(INPUT FOR THIS TASK begins)

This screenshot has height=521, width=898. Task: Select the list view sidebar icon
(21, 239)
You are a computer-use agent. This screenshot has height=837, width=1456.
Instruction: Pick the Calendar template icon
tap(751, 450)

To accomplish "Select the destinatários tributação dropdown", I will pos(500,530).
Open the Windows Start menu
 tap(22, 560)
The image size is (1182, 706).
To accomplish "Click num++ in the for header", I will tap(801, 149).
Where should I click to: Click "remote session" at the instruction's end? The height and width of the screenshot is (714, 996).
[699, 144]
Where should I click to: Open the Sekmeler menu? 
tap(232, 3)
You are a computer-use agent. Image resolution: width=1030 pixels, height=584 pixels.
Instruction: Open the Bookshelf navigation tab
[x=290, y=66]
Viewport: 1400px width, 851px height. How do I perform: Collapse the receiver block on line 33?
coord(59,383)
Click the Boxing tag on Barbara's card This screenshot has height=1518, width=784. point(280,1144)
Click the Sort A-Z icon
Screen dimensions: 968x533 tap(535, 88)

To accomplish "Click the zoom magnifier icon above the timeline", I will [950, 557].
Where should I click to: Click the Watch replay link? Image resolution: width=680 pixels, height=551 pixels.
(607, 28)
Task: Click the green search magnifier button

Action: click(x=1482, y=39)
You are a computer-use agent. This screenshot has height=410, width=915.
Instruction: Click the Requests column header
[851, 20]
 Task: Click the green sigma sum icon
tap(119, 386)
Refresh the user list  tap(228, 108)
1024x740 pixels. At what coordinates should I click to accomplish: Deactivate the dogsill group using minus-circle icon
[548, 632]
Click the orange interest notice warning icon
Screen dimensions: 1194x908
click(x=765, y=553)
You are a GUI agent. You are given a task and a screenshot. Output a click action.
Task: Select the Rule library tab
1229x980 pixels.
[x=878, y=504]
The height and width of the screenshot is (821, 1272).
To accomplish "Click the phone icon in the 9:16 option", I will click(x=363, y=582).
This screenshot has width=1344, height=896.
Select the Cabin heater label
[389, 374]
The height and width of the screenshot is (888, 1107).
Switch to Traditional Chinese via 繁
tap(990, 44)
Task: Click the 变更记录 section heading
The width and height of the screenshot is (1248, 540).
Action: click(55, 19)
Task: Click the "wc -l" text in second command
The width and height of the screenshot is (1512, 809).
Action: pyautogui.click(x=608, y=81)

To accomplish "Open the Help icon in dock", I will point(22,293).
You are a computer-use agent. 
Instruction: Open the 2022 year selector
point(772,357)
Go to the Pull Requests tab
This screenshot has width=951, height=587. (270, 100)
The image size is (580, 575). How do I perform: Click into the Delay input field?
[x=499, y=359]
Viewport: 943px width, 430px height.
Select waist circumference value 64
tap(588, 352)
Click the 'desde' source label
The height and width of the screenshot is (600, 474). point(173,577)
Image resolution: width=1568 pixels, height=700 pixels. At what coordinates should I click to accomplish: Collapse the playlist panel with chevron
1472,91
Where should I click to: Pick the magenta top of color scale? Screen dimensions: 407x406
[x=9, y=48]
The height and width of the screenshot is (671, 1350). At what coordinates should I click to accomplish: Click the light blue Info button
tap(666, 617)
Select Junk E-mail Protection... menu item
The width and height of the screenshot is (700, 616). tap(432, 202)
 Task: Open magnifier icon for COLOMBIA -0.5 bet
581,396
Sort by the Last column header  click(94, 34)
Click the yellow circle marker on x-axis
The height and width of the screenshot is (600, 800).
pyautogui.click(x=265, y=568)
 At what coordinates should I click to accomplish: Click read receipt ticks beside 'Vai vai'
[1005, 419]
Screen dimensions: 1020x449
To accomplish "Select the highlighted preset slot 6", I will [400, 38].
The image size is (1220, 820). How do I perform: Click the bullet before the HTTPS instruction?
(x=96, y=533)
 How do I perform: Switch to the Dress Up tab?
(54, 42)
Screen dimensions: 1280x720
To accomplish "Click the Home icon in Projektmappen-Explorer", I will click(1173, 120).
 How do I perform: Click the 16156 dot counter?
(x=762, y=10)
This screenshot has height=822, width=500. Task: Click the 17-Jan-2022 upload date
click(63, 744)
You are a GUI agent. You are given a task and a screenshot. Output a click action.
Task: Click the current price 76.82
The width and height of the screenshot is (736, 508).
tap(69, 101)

(INPUT FOR THIS TASK ends)

* _ACTIVITY_: Sift the data above for lines with "will", then copy each one.

* _WORKED SOLUTION_:
To accomplish "Select the destinatários tributação dropdown", I will pos(500,530).
To accomplish "Click num++ in the for header", I will tap(801, 149).
To accomplish "Click the zoom magnifier icon above the timeline", I will [950, 557].
To accomplish "Click the phone icon in the 9:16 option", I will click(x=363, y=582).
To accomplish "Open the Help icon in dock", I will point(22,293).
To accomplish "Select the highlighted preset slot 6", I will [400, 38].
To accomplish "Click the Home icon in Projektmappen-Explorer", I will click(1173, 120).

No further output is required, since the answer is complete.